Ваше задание -
Воспроизведите все записи ниже слово в слово, ничего не меняя и не пропуская.

Извлечённые записи данных:
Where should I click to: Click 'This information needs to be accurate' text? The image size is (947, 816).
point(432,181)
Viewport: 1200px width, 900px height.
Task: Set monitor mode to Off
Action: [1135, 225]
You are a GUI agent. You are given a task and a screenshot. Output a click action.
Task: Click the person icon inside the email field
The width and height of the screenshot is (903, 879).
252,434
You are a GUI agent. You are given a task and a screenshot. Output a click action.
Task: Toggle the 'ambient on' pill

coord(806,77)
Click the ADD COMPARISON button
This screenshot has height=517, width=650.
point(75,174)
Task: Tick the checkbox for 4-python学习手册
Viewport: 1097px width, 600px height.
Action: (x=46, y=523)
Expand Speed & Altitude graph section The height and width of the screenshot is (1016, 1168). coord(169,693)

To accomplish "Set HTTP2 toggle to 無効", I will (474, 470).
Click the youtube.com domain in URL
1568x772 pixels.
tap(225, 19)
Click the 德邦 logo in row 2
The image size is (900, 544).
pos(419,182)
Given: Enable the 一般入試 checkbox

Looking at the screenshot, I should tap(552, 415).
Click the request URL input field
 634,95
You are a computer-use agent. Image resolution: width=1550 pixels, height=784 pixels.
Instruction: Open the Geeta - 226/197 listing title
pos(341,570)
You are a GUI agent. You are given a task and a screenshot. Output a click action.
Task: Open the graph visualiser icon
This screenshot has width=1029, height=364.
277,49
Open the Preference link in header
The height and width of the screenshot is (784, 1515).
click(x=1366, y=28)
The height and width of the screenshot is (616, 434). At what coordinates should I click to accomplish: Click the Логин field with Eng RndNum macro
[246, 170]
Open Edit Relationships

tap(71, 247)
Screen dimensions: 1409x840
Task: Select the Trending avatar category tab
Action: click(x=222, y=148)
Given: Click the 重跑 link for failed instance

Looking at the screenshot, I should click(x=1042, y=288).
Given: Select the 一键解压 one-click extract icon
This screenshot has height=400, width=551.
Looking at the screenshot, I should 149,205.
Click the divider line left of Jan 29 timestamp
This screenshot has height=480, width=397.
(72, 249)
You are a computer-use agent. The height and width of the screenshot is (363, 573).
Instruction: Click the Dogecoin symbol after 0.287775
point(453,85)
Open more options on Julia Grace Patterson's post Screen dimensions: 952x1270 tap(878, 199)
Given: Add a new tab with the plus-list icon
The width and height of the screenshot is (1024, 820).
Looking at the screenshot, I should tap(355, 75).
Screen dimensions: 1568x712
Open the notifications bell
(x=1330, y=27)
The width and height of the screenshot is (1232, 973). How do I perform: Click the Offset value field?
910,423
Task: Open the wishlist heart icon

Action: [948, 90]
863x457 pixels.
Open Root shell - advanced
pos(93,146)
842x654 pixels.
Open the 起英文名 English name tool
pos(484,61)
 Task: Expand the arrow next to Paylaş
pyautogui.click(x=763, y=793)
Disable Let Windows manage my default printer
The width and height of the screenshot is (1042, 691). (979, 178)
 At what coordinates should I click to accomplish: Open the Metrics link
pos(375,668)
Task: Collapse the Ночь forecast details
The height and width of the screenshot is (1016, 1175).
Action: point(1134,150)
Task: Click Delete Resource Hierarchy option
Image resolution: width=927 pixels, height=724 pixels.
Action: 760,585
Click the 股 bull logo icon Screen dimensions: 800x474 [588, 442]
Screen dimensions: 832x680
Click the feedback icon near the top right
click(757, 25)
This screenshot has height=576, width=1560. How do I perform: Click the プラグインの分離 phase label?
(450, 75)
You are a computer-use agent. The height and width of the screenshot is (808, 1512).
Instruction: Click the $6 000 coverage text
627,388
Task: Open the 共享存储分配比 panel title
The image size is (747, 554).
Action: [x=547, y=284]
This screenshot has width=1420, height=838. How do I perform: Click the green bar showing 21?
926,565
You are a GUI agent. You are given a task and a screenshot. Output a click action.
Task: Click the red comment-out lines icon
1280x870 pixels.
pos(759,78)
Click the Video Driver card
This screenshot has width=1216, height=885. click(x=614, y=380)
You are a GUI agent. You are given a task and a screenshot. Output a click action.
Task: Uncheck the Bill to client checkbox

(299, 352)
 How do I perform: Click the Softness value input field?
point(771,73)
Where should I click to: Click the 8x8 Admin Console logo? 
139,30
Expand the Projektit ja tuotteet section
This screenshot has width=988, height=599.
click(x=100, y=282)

Решение задачи -
Where should I click to: Click 'This information needs to be accurate' text? The image size is (947, 816).
point(432,181)
Viewport: 1200px width, 900px height.
Task: Set monitor mode to Off
Action: [1135, 225]
You are a GUI agent. You are given a task and a screenshot. Output a click action.
Task: Click the person icon inside the email field
The width and height of the screenshot is (903, 879).
252,434
You are a GUI agent. You are given a task and a screenshot. Output a click action.
Task: Toggle the 'ambient on' pill

coord(806,77)
Click the ADD COMPARISON button
This screenshot has height=517, width=650.
point(75,174)
Task: Tick the checkbox for 4-python学习手册
Viewport: 1097px width, 600px height.
Action: (x=46, y=523)
Expand Speed & Altitude graph section The height and width of the screenshot is (1016, 1168). coord(169,693)

To accomplish "Set HTTP2 toggle to 無効", I will (474, 470).
Click the youtube.com domain in URL
1568x772 pixels.
tap(225, 19)
Click the 德邦 logo in row 2
The image size is (900, 544).
pos(419,182)
Given: Enable the 一般入試 checkbox

Looking at the screenshot, I should tap(552, 415).
Click the request URL input field
 634,95
You are a computer-use agent. Image resolution: width=1550 pixels, height=784 pixels.
Instruction: Open the Geeta - 226/197 listing title
pos(341,570)
You are a GUI agent. You are given a task and a screenshot. Output a click action.
Task: Open the graph visualiser icon
This screenshot has width=1029, height=364.
277,49
Open the Preference link in header
The height and width of the screenshot is (784, 1515).
click(x=1366, y=28)
The height and width of the screenshot is (616, 434). At what coordinates should I click to accomplish: Click the Логин field with Eng RndNum macro
[246, 170]
Open Edit Relationships

tap(71, 247)
Screen dimensions: 1409x840
Task: Select the Trending avatar category tab
Action: click(x=222, y=148)
Given: Click the 重跑 link for failed instance

Looking at the screenshot, I should click(x=1042, y=288).
Given: Select the 一键解压 one-click extract icon
This screenshot has height=400, width=551.
Looking at the screenshot, I should 149,205.
Click the divider line left of Jan 29 timestamp
This screenshot has height=480, width=397.
(72, 249)
You are a computer-use agent. The height and width of the screenshot is (363, 573).
Instruction: Click the Dogecoin symbol after 0.287775
point(453,85)
Open more options on Julia Grace Patterson's post Screen dimensions: 952x1270 tap(878, 199)
Given: Add a new tab with the plus-list icon
The width and height of the screenshot is (1024, 820).
Looking at the screenshot, I should tap(355, 75).
Screen dimensions: 1568x712
Open the notifications bell
(x=1330, y=27)
The width and height of the screenshot is (1232, 973). How do I perform: Click the Offset value field?
910,423
Task: Open the wishlist heart icon

Action: [948, 90]
863x457 pixels.
Open Root shell - advanced
pos(93,146)
842x654 pixels.
Open the 起英文名 English name tool
pos(484,61)
 Task: Expand the arrow next to Paylaş
pyautogui.click(x=763, y=793)
Disable Let Windows manage my default printer
The width and height of the screenshot is (1042, 691). (979, 178)
 At what coordinates should I click to accomplish: Open the Metrics link
pos(375,668)
Task: Collapse the Ночь forecast details
The height and width of the screenshot is (1016, 1175).
Action: point(1134,150)
Task: Click Delete Resource Hierarchy option
Image resolution: width=927 pixels, height=724 pixels.
Action: 760,585
Click the 股 bull logo icon Screen dimensions: 800x474 [588, 442]
Screen dimensions: 832x680
Click the feedback icon near the top right
click(757, 25)
This screenshot has height=576, width=1560. How do I perform: Click the プラグインの分離 phase label?
(450, 75)
You are a computer-use agent. The height and width of the screenshot is (808, 1512).
Instruction: Click the $6 000 coverage text
627,388
Task: Open the 共享存储分配比 panel title
The image size is (747, 554).
Action: [x=547, y=284]
This screenshot has width=1420, height=838. How do I perform: Click the green bar showing 21?
926,565
You are a GUI agent. You are given a task and a screenshot. Output a click action.
Task: Click the red comment-out lines icon
1280x870 pixels.
pos(759,78)
Click the Video Driver card
This screenshot has width=1216, height=885. click(x=614, y=380)
You are a GUI agent. You are given a task and a screenshot. Output a click action.
Task: Uncheck the Bill to client checkbox

(299, 352)
 How do I perform: Click the Softness value input field?
point(771,73)
Where should I click to: Click the 8x8 Admin Console logo? 
139,30
Expand the Projektit ja tuotteet section
This screenshot has width=988, height=599.
click(x=100, y=282)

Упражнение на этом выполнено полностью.